The relationship between Pia and Marty was one of teacher and student rather than father and daughter.
Too close with mother and daughter and too distant with father and daughter.
The way you love your child may send induce stress and poor mental health outcomes
It is no wonder that as Pia entered a huge milestone in leaving home for college, she couldn’t handle the stress. She was dealing with guilt at leaving June and feared not living up to Marty’s expectations. The stress was so great that she started binge drinking with her fraternity mates, and allowed herself to be induced into group sex, while others recorded it and posted it on social media. Pia was so angry about the postings that she lost it, sending menacing threats and stalking the person who posted Pia’s shameful orgy. College authorities reported her stalking behavior to the police. At first her shame and guilt about letting down her parents and brother covered her rage.
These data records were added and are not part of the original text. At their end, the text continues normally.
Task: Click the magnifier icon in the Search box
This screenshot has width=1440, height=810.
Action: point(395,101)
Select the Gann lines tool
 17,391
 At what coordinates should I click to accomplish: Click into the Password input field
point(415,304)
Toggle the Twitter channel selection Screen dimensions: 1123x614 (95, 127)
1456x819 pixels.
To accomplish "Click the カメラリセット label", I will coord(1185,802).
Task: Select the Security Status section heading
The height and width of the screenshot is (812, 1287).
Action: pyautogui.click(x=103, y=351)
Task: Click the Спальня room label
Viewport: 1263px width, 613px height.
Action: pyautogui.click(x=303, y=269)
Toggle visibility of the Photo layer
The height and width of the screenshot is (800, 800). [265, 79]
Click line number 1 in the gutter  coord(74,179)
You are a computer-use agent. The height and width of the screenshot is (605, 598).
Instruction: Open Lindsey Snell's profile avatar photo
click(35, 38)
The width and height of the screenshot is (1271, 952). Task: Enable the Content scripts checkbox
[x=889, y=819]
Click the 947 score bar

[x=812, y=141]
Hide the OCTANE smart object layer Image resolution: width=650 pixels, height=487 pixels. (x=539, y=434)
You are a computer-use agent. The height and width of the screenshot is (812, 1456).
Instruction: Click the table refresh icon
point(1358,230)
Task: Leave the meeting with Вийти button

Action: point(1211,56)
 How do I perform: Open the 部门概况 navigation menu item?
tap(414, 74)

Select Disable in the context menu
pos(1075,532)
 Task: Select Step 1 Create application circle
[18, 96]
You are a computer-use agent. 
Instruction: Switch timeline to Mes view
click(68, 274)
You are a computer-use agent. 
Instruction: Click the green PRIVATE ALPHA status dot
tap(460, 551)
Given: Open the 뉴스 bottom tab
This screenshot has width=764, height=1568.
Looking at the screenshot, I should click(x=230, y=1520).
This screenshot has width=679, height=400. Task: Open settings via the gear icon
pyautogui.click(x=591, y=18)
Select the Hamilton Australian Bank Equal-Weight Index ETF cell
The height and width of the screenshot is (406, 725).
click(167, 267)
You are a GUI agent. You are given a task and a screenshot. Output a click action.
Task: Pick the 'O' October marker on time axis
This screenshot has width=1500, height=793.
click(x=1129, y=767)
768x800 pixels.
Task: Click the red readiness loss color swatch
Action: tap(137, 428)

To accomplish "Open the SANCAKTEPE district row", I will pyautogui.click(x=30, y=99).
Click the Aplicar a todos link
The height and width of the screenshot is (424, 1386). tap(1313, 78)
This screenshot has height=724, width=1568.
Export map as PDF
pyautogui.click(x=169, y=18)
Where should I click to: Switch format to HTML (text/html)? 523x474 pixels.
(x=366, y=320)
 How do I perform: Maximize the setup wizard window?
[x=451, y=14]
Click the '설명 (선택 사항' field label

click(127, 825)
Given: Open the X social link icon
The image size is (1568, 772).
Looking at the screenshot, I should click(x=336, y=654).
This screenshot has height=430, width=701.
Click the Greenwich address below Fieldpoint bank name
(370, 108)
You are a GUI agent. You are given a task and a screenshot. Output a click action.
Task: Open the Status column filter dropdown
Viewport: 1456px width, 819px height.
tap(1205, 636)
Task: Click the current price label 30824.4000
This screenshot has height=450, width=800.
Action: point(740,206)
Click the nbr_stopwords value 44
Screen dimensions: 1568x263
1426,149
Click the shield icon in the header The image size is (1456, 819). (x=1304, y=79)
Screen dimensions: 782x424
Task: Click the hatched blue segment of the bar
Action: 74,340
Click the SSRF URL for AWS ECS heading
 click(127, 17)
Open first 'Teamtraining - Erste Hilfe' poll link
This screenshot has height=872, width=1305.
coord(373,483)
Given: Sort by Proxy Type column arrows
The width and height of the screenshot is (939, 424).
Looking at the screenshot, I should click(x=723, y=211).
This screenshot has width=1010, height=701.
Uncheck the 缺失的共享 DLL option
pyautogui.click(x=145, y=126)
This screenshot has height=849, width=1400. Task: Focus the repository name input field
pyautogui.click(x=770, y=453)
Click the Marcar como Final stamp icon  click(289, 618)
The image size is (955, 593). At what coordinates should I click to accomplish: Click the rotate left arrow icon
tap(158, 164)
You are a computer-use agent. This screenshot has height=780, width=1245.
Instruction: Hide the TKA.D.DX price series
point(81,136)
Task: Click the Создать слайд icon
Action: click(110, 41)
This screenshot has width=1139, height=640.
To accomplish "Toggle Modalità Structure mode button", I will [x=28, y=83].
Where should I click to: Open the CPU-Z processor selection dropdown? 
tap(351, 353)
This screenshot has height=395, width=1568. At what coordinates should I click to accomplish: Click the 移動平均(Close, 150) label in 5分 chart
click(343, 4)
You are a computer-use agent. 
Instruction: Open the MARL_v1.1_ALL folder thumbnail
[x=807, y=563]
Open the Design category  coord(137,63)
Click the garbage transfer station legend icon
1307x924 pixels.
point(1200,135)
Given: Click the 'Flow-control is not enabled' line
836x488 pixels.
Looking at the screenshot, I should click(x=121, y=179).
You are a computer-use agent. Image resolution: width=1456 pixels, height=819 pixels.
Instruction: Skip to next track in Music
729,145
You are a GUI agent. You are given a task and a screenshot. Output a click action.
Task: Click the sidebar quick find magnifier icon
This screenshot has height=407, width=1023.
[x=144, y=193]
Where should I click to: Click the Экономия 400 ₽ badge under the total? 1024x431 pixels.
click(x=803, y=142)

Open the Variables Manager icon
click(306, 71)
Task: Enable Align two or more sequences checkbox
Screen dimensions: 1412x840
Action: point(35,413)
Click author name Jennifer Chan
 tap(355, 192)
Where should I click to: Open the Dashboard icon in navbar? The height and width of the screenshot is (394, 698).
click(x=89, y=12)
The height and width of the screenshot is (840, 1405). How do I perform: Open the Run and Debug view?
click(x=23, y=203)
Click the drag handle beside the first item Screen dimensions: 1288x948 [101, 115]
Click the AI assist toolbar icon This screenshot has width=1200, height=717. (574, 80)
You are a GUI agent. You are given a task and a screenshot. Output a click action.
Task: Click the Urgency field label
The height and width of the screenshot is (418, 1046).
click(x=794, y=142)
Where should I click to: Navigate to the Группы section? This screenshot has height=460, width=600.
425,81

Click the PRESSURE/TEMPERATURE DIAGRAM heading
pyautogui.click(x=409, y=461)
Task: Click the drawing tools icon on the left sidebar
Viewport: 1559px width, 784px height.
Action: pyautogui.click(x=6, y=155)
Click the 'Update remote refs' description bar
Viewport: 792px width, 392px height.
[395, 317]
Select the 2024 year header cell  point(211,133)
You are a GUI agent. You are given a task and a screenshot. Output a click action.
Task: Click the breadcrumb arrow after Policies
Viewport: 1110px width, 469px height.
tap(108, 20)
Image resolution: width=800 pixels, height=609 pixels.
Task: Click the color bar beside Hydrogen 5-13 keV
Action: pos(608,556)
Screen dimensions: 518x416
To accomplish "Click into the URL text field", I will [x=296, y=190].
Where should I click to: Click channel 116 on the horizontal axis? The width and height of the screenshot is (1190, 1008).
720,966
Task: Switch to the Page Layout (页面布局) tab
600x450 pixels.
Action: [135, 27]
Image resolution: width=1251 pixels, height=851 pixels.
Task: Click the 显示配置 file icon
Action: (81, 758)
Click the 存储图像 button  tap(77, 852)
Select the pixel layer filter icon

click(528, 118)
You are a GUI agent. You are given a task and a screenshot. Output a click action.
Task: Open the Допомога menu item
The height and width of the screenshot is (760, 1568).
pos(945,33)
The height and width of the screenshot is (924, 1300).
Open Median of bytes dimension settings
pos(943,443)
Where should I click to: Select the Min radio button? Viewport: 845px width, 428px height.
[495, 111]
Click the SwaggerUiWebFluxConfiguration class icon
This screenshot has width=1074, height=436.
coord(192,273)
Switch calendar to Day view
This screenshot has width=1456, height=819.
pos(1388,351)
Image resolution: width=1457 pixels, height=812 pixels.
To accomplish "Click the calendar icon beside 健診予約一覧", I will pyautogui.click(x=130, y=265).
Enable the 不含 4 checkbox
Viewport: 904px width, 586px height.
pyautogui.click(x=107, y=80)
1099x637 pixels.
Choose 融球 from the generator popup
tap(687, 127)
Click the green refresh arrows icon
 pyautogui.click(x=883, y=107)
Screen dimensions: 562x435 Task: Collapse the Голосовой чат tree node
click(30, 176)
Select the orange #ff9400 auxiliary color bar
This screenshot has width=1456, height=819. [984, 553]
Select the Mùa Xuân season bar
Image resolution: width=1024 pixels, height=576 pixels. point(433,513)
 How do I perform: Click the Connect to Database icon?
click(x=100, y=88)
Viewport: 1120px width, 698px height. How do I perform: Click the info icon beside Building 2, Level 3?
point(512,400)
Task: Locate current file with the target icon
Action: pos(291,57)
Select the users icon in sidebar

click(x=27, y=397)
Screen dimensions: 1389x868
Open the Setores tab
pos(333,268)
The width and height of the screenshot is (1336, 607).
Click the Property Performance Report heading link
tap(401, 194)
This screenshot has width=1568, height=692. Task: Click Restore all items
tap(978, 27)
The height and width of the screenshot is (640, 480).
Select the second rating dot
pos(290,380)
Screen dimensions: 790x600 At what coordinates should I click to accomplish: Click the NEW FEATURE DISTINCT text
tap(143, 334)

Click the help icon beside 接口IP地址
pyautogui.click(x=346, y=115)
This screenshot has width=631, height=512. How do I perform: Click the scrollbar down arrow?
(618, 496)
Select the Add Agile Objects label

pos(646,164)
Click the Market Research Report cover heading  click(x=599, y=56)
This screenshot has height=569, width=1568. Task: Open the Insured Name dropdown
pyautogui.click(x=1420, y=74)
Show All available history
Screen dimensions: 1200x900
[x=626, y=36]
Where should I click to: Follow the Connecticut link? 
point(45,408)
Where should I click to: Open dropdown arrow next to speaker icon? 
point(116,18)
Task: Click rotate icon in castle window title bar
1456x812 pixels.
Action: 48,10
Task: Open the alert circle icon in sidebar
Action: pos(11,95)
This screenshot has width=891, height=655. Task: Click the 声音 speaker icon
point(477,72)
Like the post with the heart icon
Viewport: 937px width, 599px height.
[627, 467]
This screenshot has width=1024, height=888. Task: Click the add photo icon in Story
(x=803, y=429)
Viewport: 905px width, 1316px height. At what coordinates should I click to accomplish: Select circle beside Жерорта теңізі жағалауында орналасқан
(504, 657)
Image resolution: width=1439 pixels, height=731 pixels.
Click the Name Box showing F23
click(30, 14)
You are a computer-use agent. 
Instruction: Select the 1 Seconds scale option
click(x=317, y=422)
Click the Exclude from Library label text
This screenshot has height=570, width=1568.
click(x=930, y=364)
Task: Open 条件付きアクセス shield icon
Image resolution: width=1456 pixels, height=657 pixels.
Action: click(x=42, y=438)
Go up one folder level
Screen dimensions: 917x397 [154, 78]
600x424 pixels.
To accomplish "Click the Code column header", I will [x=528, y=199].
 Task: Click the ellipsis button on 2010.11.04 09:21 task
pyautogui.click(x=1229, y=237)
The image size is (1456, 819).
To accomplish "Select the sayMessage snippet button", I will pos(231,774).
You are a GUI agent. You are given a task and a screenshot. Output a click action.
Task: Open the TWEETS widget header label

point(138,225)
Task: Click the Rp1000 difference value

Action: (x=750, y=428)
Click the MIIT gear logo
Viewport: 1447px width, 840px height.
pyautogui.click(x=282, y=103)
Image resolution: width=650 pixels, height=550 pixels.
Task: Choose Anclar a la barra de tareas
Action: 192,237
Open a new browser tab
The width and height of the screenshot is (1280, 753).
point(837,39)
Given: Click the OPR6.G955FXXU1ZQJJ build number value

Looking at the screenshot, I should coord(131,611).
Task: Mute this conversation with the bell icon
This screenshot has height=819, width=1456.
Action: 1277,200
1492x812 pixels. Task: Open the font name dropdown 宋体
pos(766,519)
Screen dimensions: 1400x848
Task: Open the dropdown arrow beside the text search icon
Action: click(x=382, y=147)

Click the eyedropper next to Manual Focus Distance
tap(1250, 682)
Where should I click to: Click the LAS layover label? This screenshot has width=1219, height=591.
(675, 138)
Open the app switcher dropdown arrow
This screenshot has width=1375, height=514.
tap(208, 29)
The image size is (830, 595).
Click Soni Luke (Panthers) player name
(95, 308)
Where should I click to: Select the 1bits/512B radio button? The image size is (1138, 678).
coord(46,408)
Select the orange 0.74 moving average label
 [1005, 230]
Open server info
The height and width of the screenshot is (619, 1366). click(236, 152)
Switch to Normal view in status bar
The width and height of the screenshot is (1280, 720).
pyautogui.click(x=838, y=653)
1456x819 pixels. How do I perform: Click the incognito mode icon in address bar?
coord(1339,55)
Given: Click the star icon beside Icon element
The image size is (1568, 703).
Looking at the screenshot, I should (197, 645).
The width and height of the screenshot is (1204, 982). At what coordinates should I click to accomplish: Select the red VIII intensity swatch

It wasn’t until her parents realized that Pia had been charged with assault during a rageful altercation with the person who posted the video, that they became aware of how serious the situation was.
As June and Marty tried to get their head around their lovely compliant Pia behaving in this uncontrolled way, they sought out therapy for the family and Pia. The mental health of this young person had been compromised. She acted out, used substances and engaged in anti-social behavior. This is a common precursor of future chronic impulse control problems, OCD and or Eating Disorders – the need to lose control and feel free and then the need to rein it all in.
During the therapy sessions Pia had a safe space to have her feelings of guilt, shame and rage because she felt so uneasy about living her own life away from the family. She spoke of being overwhelmed with June’s several texts a day – which meant Pia couldn’t concentrate on her studies – she had to take care of mom. Marty talked about being too hard on Pia.
June had individual therapy to help establish better personal boundaries – giving Pia a chance to do so herself without feeling like a traitor or abandoner. The way you love your child to promote good mental health is to foster emotional regulation, that builds resiliency.